Just about all I saw today might be classified as gimmickry, which might be defined as excess to a ludicrous extreme designed to trigger photos displayed on the Internet, in the hope that among thousands of similar Hail Mary passes, a potential customer or two might notice and decide to spend money based on visual edible and potable pornography alone.

Much of it struck me as desperation, which of course can be explained in part by trying times, although I believe it goes further into something that has become deeply (and mistakenly) ingrained.

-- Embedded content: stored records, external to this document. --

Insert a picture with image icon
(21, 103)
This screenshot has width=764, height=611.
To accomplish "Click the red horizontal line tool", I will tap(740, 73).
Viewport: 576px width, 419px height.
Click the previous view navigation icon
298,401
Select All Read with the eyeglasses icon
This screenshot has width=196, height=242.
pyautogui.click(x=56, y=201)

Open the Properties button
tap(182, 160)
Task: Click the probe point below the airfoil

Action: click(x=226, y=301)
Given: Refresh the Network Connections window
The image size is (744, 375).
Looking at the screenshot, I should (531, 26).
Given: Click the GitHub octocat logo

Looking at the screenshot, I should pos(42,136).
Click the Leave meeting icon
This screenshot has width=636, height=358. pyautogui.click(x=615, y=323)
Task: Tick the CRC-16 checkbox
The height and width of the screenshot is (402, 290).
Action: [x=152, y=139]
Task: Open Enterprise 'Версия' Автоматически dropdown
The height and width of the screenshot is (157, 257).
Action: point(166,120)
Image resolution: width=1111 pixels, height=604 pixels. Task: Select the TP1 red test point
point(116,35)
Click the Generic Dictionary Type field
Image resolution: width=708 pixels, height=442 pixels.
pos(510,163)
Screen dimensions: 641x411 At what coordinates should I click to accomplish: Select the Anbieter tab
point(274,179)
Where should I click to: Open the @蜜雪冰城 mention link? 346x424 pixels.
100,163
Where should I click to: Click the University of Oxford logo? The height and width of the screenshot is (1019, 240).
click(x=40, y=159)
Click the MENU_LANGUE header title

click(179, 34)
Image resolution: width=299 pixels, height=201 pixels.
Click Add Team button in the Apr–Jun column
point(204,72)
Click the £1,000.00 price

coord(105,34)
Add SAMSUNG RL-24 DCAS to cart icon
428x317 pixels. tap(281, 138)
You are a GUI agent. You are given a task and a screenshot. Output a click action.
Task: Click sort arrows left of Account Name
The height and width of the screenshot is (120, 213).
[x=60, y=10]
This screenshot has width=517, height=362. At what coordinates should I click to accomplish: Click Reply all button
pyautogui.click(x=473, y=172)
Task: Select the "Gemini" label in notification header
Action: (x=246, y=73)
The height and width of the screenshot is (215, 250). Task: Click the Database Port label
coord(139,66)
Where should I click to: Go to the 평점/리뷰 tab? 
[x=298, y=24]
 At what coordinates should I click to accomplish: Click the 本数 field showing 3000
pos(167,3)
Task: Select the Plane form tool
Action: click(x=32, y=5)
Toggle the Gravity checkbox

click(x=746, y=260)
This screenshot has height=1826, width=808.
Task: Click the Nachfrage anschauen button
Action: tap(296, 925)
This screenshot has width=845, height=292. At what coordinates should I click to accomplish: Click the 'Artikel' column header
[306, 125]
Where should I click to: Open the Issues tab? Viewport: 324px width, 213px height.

In essence, there are fewer rewards than ever for being genuinely adept, for being good at something — for quality.

As I’ve noted 1,001 times previously in a context of good beer, as the contemporary beer market (“craft”, specialty, imported) grows, it gets wider and wider, and correspondingly more shallow. People sense they must ask for an IPA, but they have little idea what it means. There is an inevitability of gimmickry to this shallowness, and a dearth of authenticity. It leads to beer masquerading as fruit-laden slushies in cans that explode when not coddled.

As it pertains to food, it strikes me that plating artistry carries the day not for any intrinsic dining value, but for its efficacy in visual food porn. Again, not an original thought, just one that galls me today.

I’m never really happy unless I’m rebelling against conformity, thus my annoyance this morning. I hate what this trend has done to us. Looks obviously matter, but content always carries the day.

If a beer is good, one doesn’t need a three-foot-tall “tower” to serve it. If singers can sing, they don’t need auto-tune to robotize their voices. If a festival is truly communal, there needn’t be VIP passes, bells and whistles.

When I was a kid, flash cards seemed somewhat useful in mastering content, but I don’t believe the same can be said of incessant, kaleidoscopic images. They’re killing conversation and making us dumber, and if there’s any one aspect of existence that gripes my cookies, it’s the notion that know-nothingness is acceptable.

There are no conclusions. As the comic strip character Pogo noted decades ago, “we have met the enemy, and he is US.” All I can do is vow to continue espousing what’s real and true, and hope the like-minded find these authentic qualities of interest.